Item 2.01Completion of Acquisition or Disposition of Assets.

 

On December 29, 2015,  Bankrate, Inc., a Delaware corporation (the “Company”), closed the previously announced sale to All Web Leads, Inc., a Delaware corporation (“AWL”), of (i) all the issued and outstanding capital stock of NetQuote Holdings, Inc. (“NetQuote”), and (ii) all of the issued and outstanding limited liability company interests in IQ Holdings, LLC  (“IQ Holdings” and together with NetQuote, the “Target Companies”). The transaction was consummated pursuant to an Equity Purchase Agreement, dated November 5, 2015, by and between the Company and AWL (the “Purchase Agreement”), and resulted in the Company’s disposition of its insurance business, known as insuranceQuotes.

Upon the closing of the transaction, AWL paid the Company $140 million in cash, as adjusted by closing cash amounts. AWL will pay the Company a deferred amount of $25 million on December 29, 2017, as adjusted by closing net working capital (the “Deferred Payment Amount”). If AWL is unable to pay the Deferred Payment Amount in full on or before such date as a result of restrictions under its credit agreement, AWL will issue to the Company a subordinated promissory note in a principal amount equal to the unpaid portion of the Deferred Payment Amount, plus interest.

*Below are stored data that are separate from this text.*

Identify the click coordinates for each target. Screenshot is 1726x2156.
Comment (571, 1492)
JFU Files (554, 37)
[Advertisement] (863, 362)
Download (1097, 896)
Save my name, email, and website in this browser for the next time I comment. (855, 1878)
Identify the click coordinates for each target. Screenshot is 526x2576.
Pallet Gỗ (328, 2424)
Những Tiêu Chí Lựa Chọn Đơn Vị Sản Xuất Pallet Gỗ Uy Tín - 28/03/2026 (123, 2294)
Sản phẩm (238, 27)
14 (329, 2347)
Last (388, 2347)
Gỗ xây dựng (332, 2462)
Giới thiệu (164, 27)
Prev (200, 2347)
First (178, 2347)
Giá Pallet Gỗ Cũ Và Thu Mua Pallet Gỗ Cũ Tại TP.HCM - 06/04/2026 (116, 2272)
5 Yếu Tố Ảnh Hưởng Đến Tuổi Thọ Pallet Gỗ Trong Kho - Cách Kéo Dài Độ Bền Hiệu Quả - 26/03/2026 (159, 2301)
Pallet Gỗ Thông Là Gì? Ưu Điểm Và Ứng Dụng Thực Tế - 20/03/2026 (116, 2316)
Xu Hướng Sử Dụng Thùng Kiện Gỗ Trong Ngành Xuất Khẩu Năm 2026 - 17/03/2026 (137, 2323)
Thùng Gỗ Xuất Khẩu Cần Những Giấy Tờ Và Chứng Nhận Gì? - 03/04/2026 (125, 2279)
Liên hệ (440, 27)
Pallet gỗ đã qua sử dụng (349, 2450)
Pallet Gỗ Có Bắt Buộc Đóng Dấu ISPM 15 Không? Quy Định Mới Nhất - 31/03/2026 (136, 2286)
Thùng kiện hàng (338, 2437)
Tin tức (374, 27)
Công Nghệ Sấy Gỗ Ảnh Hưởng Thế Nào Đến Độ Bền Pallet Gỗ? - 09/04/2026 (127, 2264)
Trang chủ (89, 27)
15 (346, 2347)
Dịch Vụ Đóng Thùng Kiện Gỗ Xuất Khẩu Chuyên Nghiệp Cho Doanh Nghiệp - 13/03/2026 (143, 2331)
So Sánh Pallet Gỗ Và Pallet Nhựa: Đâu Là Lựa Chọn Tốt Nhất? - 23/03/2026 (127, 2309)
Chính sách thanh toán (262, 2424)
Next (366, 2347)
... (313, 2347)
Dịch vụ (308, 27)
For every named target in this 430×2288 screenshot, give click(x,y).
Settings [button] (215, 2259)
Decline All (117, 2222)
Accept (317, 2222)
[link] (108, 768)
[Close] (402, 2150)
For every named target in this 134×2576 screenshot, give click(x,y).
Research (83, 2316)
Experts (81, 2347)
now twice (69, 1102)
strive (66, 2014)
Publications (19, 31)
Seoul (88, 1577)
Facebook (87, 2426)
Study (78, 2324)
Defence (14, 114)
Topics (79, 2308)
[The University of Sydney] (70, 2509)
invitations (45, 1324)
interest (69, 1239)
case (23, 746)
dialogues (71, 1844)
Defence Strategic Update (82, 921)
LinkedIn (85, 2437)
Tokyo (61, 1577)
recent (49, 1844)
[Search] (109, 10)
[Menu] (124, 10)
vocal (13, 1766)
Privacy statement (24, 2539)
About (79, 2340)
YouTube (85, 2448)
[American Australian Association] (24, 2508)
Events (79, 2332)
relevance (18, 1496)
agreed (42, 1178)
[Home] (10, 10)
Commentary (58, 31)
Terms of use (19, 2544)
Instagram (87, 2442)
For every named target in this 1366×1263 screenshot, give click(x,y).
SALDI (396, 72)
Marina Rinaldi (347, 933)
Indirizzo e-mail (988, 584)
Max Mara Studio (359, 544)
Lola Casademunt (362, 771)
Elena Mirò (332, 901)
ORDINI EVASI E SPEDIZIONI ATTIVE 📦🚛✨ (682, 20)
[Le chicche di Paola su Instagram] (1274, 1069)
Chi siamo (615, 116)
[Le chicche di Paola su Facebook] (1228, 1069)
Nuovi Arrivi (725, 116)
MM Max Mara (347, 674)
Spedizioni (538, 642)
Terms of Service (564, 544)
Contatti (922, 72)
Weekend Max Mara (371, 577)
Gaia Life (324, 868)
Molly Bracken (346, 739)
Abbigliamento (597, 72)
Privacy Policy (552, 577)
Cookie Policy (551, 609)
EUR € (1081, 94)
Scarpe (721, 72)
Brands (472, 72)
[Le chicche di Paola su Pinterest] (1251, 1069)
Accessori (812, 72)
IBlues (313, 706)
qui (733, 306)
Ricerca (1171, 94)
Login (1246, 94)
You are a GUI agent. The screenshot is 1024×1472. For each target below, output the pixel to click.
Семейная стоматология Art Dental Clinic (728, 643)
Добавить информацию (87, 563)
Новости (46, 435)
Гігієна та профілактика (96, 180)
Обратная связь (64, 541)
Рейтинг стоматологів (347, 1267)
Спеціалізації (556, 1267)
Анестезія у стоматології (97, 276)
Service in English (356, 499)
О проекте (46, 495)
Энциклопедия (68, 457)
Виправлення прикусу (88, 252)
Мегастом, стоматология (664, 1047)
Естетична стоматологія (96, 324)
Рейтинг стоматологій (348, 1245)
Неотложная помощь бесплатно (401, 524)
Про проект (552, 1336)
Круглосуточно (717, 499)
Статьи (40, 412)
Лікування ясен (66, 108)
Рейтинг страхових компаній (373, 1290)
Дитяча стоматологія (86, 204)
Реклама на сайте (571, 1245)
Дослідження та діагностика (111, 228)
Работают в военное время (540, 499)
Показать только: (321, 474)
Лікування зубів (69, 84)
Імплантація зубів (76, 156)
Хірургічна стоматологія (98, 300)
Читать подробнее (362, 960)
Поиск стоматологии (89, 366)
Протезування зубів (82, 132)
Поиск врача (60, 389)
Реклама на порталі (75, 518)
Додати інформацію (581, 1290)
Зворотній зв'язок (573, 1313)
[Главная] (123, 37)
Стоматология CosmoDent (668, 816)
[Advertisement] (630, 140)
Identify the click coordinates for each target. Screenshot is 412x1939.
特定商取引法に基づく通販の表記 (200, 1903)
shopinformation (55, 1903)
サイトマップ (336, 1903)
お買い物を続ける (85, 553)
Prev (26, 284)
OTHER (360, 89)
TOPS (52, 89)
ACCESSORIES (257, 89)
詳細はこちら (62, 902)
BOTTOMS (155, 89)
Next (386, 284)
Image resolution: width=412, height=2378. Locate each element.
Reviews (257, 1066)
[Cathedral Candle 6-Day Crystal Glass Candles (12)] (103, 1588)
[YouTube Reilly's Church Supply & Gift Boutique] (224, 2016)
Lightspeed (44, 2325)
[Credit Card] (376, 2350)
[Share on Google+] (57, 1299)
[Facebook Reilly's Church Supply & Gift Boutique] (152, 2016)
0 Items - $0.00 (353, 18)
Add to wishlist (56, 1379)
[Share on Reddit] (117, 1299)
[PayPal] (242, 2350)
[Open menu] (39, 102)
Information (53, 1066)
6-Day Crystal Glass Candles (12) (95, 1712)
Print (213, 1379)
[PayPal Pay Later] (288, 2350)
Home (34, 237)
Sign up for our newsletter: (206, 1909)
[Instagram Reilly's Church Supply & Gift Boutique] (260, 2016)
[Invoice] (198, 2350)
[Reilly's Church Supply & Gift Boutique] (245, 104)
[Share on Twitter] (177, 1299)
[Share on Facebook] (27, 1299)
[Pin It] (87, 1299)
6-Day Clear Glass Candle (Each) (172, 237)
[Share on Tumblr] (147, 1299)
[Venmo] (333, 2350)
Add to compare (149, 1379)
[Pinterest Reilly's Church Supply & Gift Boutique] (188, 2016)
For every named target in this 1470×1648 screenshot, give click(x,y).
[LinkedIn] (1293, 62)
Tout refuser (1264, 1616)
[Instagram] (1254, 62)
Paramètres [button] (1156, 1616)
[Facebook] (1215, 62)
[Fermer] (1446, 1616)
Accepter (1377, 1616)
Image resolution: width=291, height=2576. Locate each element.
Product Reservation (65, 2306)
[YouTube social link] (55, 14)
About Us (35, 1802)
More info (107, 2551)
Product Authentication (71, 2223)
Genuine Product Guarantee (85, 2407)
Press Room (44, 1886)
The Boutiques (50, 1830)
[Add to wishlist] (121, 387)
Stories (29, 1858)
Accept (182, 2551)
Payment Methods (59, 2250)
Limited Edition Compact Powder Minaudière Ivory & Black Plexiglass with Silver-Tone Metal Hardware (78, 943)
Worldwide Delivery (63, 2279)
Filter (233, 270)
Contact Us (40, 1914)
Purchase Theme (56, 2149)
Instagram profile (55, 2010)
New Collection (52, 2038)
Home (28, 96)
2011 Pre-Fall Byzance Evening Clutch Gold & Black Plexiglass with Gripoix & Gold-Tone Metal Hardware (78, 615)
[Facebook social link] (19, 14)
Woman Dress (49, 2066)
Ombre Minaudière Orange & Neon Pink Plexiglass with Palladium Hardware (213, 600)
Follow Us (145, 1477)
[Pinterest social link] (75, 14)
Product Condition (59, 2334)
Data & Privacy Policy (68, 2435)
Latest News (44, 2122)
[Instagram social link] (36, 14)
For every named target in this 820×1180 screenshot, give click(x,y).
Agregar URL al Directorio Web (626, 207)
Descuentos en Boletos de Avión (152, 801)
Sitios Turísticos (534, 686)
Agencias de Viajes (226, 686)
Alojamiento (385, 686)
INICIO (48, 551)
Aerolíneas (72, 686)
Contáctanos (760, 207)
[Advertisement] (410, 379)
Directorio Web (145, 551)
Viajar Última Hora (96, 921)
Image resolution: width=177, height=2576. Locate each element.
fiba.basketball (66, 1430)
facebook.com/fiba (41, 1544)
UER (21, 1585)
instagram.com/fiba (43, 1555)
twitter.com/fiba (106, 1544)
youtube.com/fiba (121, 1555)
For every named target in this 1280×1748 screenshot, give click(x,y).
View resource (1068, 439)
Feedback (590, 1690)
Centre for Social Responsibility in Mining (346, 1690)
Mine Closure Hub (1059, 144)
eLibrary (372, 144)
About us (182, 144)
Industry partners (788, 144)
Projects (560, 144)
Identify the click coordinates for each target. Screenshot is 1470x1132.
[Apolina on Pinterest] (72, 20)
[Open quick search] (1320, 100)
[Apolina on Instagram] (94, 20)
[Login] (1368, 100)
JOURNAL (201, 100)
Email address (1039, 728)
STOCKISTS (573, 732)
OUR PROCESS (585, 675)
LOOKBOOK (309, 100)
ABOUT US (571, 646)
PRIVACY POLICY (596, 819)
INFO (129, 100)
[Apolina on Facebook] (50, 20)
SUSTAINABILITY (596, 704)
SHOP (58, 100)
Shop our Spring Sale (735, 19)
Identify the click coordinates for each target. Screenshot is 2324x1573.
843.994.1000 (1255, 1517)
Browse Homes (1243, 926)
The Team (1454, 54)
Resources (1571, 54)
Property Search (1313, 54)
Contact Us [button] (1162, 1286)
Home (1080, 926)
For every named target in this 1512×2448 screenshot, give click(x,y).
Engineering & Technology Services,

The foregoing summary of the Purchase Agreement in this Current Report on Form 8-K does not purport to be complete and is qualified by reference to the full text of the Purchase Agreement, which is referenced hereto as Exhibit 2.1 to this Current Report on Form 8-K, and is incorporated by reference.

Item 8.01Other Events

 

On December 29, 2015, the Company issued a press release announcing the closing of the sale of the Target Companies, a copy of which is attached hereto as Exhibit 99.1 and incorporated herein by reference.

 

Item 9.01Financial Statements and Exhibits

 

(b) Pro Forma Financial Information

 

The unaudited pro forma consolidated financial statements of the Company as of and for the nine months ended September 30, 2015 and for the years ended December 31, 2014, 2013 and 2012, and the notes related thereto, are attached hereto as Exhibit 99.2 and incorporated herein by reference.

(d) Exhibits

 

The following exhibits are filed herewith:

 

Exhibit 2.1*

 

Equity Purchase Agreement,  dated as of November 5, 2015, by and between Bankrate, Inc. and All Web Leads, Inc. (incorporated herein by reference to Exhibit 2.1 to the Company’s Current Report on Form 8-K filed with the Securities and Exchange Commission on November 12, 2015)

Exhibit 99.1

 

Press Release dated December 29, 2015

Exhibit 99.2

 

Unaudited Pro Forma Condensed Consolidated Financial Statements of Bankrate, Inc. as of and for the nine months ended September 30, 2015 and for the years ended December 31, 2014, 2013 and 2012

*

 

Certain schedules and exhibits have been omitted pursuant to Item 601(b)(2) of Regulation S-K. A copy of any omitted schedule and/or exhibit will be furnished to the Securities and Exchange Commission upon request.

 


 

SIGNATURES

 

Pursuant to the requirements of the Securities Exchange Act of 1934, the registrant has duly caused this report to be signed on its behalf by the undersigned hereunto duly authorized.

 

 

BANKRATE, INC.

 

 

 

 

 

Dated: January 5,  2016

By:

/s/ Steven D. Barnhart

 

 

Name:

Steven D. Barnhart

 

 

Title:

SVP, Chief Financial Officer 

 

 

 


 

EXHIBIT INDEX

Exhibit Number

 

Description

 

 

 

Exhibit 2.1*

 

Equity Purchase Agreement, dated as of November 5, 2015, by and between Bankrate, Inc. and All Web Leads, Inc. (incorporated herein by reference to Exhibit 2.1 to the Company’s Current Report on Form 8-K filed with the Securities and Exchange Commission on November 12, 2015)

Exhibit 99.1

 

Press Release dated December 29, 2015

Exhibit 99.2

 

Unaudited Pro Forma Condensed Consolidated Financial Statements of Bankrate, Inc. as of and for the nine months ended September 30, 2015 and for the years ended December 31, 2014, 2013 and 2012

*

 

Certain schedules and exhibits have been omitted pursuant to Item 601(b)(2) of Regulation S-K. A copy of any omitted schedule and/or exhibit will be furnished to the Securities and Exchange Commission upon request.